Jika berbicara bunga, banyak orang mengunakan bunga dalam mewakili perasaan mereka. Bunga aster atau bunga daisy sendiri melambangkan kemurnian, kesetiaan, kesabaran, juga kesederhanaan. Bunga aster putih klasik juga selalu dikaitkan dengan kerendahan hati.


Bukan hanya itu, bentuknya yang kecil dan kelopaknya yang datar juga lebih disukai lebah untuk penyerbukan. Begitu uniknya bunga aster.


Memasuki ruang pertemuan, jika melihat dekorasi yang ada dimana bernuansa putih dan berhias ribuan bunga aster dengan berbagai warna.
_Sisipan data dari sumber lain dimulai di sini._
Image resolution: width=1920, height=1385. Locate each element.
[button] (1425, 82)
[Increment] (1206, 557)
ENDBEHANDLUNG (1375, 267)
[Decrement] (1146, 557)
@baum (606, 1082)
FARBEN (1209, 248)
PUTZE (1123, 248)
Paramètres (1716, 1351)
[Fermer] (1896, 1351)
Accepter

Pasti akan menyangka jika Siskalah yang memiliki ide ini.


Padahal Siska sama sekali tidak mengetahui persiapan dan konsep acara ini. mendaftarpun meminta bantuan Dimas.


Pesera satu persatu memasuki ruang pertemuan, menempati tempat duduk sesuai nama masing masing. Berbaur menjadi satu yang lebih senior dan junior, yang lebih dulu meninggalkan maupun yang bertahan hingga sekarang. Dan tentu yang sudah berkeluarga ataupun lajang


"Wauuuu..... bagus banget tante indah," Kata Lisa yang memilih mengandeng tangan Indah. Dari awal perjumpaan mereka, saat indah menghampiri kamar Siska untuk bersama sama ke ruang pertemuan. Rasanya sudah terbangun kemistri diantara keduanya.


Jika dilihat sekilas keduanya memiliki kemiripan. warna kulit, garis muka, gaya berpakaian dan bentuk kuku tangan yang tidak bisa panjang karena sering digigit.


Sementara Lili dan Didi yang seumuran terus bergandengan tangan sedari tadi. Berjalan didepan Dimas dan Nita. Dan tentu tersisa Siska dan Yudha yang berada dibarisan paling belakang.


"Mbak Siska apakabar?"


"Hay Aa Ali, kumaha damang???


"Alhamdulillah baik mbak, ini?? tanya ali menatap ke arah Yudha.


"Kenalin, mas Yudha suamiku."


"Wahhh... ahirnya ketemu juga sama Beliau, memang benar benar berkarisma sesuai yang diceritakan mbak Siska." keduanya saling bersalaman "Salam kenal mas yudha."


"Wah jadi gak enak, ternyata saya sepopuler itu disini." mendengar kenarsisan Yudha, mereka bertiga tertawa.


Siska adalah orang yang selalu menginisiasi reuni pada waktu lalu, sampai ahirnya dia harus menghilang karena mendapatkan bulian tentang Yudha. Empat tahun lamanya, Siska tidak berkomunikasi dengan mereka.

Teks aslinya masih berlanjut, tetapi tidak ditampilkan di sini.